BEGIN DATA LISTING

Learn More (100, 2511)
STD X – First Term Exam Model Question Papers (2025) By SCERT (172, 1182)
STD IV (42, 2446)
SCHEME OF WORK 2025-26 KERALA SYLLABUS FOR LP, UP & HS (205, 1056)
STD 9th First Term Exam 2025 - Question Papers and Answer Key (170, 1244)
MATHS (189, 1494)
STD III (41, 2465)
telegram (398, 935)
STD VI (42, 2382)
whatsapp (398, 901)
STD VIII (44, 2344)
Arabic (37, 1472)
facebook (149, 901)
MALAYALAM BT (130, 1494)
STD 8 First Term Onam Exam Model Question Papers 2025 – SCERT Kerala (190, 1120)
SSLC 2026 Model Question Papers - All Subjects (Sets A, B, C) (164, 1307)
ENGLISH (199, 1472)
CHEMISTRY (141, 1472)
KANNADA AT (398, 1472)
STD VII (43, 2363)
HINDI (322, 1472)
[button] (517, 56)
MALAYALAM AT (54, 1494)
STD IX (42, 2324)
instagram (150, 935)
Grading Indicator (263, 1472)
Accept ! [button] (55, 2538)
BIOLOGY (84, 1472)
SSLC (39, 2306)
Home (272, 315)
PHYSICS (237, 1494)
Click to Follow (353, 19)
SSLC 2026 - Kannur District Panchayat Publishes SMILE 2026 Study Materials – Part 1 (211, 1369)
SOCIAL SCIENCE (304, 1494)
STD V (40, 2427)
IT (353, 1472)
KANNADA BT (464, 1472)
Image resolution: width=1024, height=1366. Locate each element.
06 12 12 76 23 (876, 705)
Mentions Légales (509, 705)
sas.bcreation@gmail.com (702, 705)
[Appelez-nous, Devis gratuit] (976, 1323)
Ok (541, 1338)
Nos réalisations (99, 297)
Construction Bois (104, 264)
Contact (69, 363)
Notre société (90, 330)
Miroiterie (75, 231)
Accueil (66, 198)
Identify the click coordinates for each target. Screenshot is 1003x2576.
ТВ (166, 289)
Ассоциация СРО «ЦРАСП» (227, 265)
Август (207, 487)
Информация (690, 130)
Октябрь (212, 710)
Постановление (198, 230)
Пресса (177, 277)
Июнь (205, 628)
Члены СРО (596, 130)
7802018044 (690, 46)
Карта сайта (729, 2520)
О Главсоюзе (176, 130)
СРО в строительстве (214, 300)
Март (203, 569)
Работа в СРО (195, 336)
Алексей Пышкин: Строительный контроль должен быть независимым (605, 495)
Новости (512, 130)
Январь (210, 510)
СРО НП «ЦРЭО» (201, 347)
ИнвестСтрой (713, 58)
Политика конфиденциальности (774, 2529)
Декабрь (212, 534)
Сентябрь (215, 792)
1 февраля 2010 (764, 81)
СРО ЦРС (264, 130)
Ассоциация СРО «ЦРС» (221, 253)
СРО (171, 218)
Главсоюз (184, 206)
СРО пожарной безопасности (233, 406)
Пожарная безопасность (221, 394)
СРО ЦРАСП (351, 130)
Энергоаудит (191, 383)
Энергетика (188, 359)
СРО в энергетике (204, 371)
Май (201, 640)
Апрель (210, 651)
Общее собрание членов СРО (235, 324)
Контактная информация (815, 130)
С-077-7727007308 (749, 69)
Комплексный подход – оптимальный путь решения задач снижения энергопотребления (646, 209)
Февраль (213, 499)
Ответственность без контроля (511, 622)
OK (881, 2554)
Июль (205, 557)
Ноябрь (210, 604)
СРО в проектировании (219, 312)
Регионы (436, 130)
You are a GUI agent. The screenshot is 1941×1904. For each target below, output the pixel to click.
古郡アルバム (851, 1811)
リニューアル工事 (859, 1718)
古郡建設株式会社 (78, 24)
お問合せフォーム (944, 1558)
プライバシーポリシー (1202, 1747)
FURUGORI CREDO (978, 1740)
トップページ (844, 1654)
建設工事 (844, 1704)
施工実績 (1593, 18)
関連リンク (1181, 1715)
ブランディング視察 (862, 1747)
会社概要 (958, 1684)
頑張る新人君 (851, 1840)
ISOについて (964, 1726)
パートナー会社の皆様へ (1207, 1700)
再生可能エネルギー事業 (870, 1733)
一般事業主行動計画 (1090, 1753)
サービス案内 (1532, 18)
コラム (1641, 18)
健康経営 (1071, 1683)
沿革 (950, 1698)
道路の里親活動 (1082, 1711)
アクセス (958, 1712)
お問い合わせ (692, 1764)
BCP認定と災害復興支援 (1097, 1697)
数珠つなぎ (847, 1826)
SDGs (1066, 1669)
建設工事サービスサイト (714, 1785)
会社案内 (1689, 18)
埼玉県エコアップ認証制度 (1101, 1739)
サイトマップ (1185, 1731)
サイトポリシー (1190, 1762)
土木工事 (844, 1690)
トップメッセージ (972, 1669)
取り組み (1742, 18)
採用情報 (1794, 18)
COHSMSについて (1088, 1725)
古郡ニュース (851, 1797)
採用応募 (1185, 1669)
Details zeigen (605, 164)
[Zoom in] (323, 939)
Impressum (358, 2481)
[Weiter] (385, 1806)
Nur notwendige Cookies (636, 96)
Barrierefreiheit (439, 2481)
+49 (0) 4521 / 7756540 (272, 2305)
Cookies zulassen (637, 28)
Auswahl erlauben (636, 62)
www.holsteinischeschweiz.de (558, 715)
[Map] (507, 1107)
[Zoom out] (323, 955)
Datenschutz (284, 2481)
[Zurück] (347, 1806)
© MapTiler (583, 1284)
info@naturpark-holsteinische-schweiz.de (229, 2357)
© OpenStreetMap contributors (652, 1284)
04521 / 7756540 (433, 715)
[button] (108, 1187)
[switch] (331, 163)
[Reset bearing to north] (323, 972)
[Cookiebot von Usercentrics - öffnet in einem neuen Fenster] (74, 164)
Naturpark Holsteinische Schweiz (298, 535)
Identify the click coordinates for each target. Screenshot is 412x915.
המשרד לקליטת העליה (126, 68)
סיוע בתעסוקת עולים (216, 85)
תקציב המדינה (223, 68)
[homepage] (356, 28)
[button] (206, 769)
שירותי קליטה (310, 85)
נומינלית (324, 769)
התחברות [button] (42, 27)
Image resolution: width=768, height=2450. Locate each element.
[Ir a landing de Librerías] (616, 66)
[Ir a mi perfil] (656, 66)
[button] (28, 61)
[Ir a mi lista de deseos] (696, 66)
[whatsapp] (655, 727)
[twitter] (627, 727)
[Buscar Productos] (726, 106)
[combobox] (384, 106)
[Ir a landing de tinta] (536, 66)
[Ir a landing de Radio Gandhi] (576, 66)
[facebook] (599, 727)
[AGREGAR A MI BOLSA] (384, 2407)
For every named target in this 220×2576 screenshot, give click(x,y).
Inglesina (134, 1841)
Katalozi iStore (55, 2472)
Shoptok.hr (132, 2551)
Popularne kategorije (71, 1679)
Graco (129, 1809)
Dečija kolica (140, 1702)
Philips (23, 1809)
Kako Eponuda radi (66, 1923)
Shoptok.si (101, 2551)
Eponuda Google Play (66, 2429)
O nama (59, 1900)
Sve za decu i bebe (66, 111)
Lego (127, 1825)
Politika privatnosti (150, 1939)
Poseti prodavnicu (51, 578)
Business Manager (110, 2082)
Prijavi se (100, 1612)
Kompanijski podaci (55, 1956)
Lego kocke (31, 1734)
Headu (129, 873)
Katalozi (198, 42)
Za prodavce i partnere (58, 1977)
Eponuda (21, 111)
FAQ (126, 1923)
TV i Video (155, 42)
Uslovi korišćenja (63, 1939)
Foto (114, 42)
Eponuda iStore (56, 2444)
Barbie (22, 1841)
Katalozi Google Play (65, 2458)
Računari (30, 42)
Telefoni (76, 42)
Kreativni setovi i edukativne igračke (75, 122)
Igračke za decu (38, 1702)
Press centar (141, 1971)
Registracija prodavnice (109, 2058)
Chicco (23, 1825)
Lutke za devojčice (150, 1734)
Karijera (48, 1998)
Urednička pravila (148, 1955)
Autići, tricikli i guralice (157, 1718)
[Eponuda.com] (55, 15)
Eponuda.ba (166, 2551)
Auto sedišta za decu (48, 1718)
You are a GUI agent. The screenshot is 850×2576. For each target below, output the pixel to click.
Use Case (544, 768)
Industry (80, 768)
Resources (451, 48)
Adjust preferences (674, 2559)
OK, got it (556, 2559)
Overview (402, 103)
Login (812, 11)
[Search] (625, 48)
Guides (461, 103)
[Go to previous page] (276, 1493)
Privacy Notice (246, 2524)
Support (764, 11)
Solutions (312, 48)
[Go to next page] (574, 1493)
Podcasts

END DATA LISTING

EXERCISE BRIEF ▸
With the line that has "Urednička pravila (148, 1955)" as the first and the line that has "Industry (80, 768)" as the last, repeat exactly that run of lines above and no more.

ANSWER AREA ▸
Urednička pravila (148, 1955)
Autići, tricikli i guralice (157, 1718)
[Eponuda.com] (55, 15)
Eponuda.ba (166, 2551)
Auto sedišta za decu (48, 1718)
You are a GUI agent. The screenshot is 850×2576. For each target below, output the pixel to click.
Use Case (544, 768)
Industry (80, 768)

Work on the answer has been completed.